Editorial Comment: Responsibility will make tighter lockdown work

The first full day of the return to the Level Four national lockdown yesterday, as expected, saw a dramatic drop in the number of people entering city and town centres but only moderate change in suburban shopping centres, for good reason.

All this calls for everyone to behave responsibly.

The dramatic drop in traffic and people in central Harare is easy to understand. With almost all shops, plus all commercial colleges and churches, and most service businesses closed, there are few people working there.

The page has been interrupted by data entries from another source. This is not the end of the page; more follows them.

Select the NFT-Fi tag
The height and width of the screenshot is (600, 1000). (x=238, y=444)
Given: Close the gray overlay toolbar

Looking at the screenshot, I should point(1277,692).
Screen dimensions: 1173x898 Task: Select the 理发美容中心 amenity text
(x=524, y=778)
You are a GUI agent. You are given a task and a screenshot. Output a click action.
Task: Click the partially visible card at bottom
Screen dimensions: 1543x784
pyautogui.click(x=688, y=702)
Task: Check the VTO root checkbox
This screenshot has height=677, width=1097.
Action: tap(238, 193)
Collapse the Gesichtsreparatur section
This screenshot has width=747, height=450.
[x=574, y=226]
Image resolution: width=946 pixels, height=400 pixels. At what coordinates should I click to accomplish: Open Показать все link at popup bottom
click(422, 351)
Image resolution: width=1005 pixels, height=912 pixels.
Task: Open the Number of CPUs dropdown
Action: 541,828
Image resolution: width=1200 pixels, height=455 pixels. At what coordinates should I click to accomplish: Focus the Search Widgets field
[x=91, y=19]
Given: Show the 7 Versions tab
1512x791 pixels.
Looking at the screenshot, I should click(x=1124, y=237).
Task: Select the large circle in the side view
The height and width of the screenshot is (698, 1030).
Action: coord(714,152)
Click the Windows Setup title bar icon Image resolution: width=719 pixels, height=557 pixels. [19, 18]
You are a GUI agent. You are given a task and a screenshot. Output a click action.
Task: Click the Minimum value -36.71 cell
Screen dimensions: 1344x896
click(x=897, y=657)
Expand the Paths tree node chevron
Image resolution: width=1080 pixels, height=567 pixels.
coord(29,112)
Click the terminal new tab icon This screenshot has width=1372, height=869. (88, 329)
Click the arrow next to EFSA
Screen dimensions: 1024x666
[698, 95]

In fact, much of the traffic and many of the pedestrians are in transit; the till operator from a Greendale supermarket who lives in Budiriro walking past the factory worker from Southerton who lives in Greendale as they cross most of the city centre between Simon Muzenda Street and Market Square terminuses.

But in suburban shopping centres there is almost as much movement on the streets and even queues outside supermarkets and food shops.

Simple calculations show that each suburban centre caters for several thousand households, and most of those people have to shop daily for food. Refrigerators are not universal, and in many suburbs can be rare.

Someone in each household was doing this before the lockdown, and someone still has to do it now. And they have fewer hours, with supermarkets and food shops open for a maximum of seven hours a day. And they have been joined by a largish group who might have shopped in town where they worked and who now have to shop near home.

Supermarket queues are an indication that demand, at least per hour, is increasing.

We saw this last year as opening and closing times were varied, queues tending to form when essential shops had to close at 3pm and disappearing when shops could stay open until 6pm, with queues shorter when hours were between these two times.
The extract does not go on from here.